**Exercise aim**
Within the listing below, please copy exactly the lines between the line holding "600x600 pixels. At" and the line holding "How do I perform: Open", inclusive.

**Supplied entries**
====================

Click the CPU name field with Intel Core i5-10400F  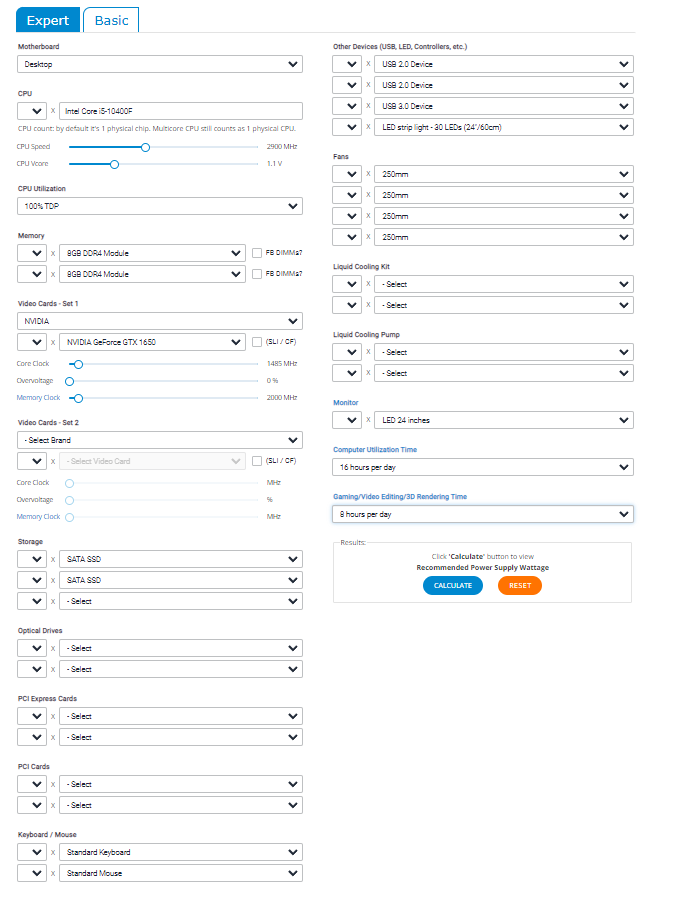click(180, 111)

====================

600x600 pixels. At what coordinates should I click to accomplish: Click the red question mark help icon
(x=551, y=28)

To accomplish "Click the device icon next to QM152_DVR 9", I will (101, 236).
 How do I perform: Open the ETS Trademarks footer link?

====================

**Expected answer**
600x600 pixels. At what coordinates should I click to accomplish: Click the red question mark help icon
(x=551, y=28)

To accomplish "Click the device icon next to QM152_DVR 9", I will (101, 236).
 How do I perform: Open the ETS Trademarks footer link?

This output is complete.